For the Puzzle Exchange, this consists of two identical pieces that can be joined together to make a ♣ club shape.  Testers at my office gave me plenty of feedback and guidance, and it took some real effort to implement their suggestions.  My early revisions resembled an ordinary clover leaf, but testers insisted it needed a widely flared base in order to resemble a Club suit--it took some design ingenuity, but I made it work!

Curlicubes

Although I have built plenty of cubic dissections in the past, this one really surprised me!  It has two identical pieces that can be joined together to make a cube, but they just as easily join into a variety of abstract shapes.  It's a fancy-looking objet d'art when placed on a light stand, although it's hard to get a picture that shows how pretty it really looks.

Pink Marble & Yellow Marble

These are successors to the colored marbles from the Bag of Marbles which I had previously sold.  Pink Marble is a two-piece puzzle, the first in the series that can only be joined together at one specific point on each piece.  Yellow Marble is a three-piece puzzle that goes a step further; it's the hardest of the series, but not overly difficult for the average solver.

Credit-card-size SIM storage

This isn't really a puzzle, but it's a useful device when traveling overseas.  It exploits the SD300's laminated construction technique to build a thin storage device that's literally the size of a credit card, with storage pockets for four SIMs and an eject tool (or a paper clip).  Very handy!


Sunday, March 2, 2014

Glue Smear, a super-easy quick fix

Every now and then I've noticed a shiny stripe of SolGL glue across the top layer when a model is being built.  There shouldn't ever be glue on the top surface because it can contaminate the Anti-Glue pens, which makes the model difficult to clean.  Whenever it appeared this stripe was always perfectly centered, with neatly-defined edges.  What's really strange is that it usually appeared when I'd just installed a new roll of fresh, clean material.  How did it get there?

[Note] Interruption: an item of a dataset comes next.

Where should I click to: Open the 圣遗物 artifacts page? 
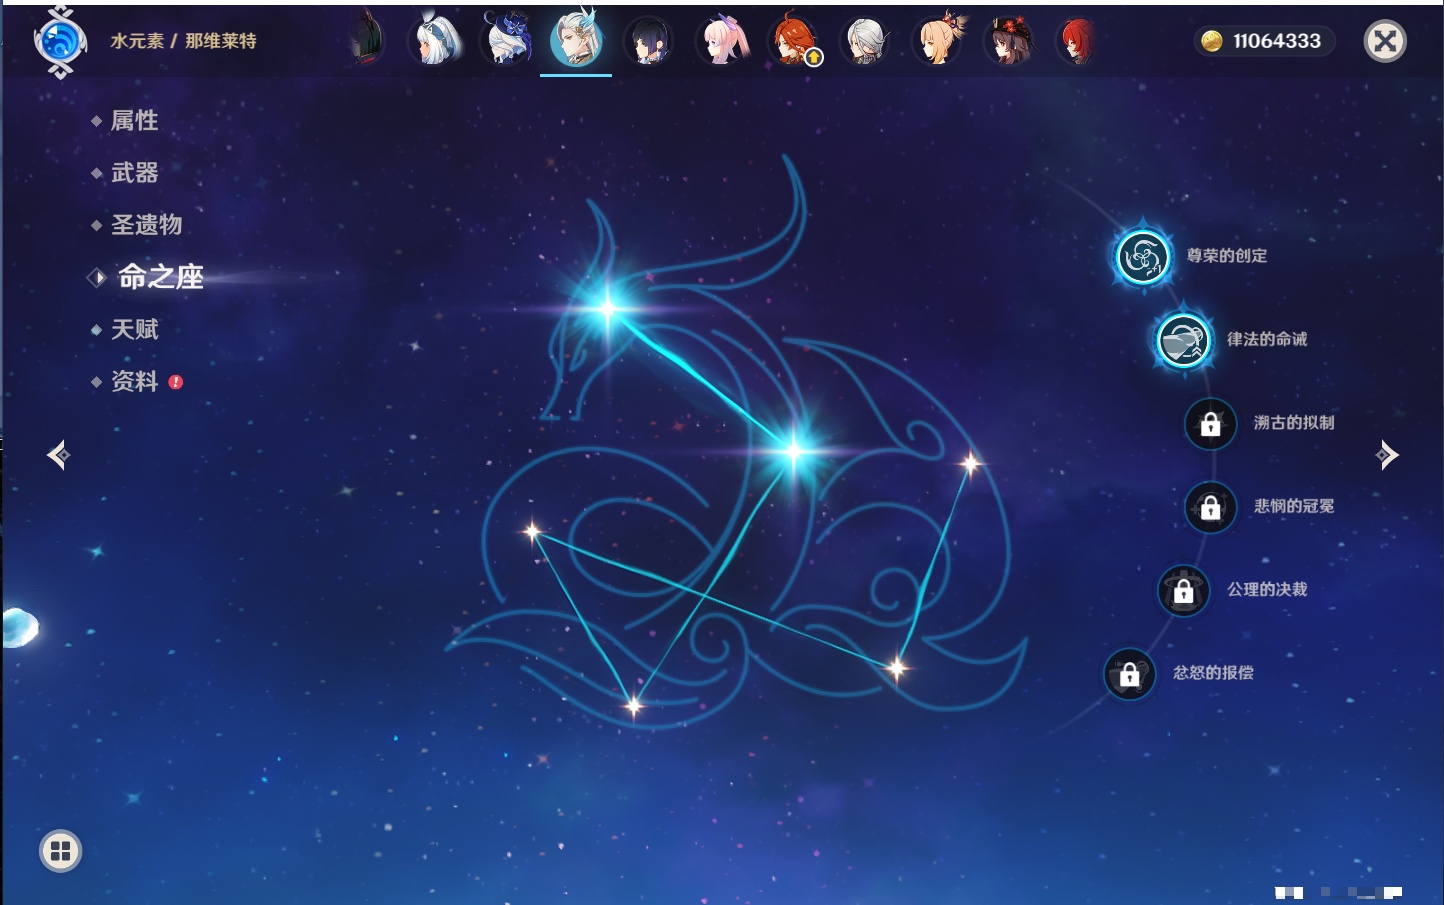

After considerable searching I finally discovered the source of the contamination: looking into the material-supply chamber with the supply roll removed from the machine there's a bar across the bottom of the chamber to prevent the PVC from dangling out the bottom of the machine as it unrolls.

In the years I've been using the SD300 I have never cleaned there because the media door blocks the view of that area as the door opens.

When the door is fully opened, it totally blocks any view of that part of the machine.  But when the door is closed, a full roll of material could easily come into contact with that area.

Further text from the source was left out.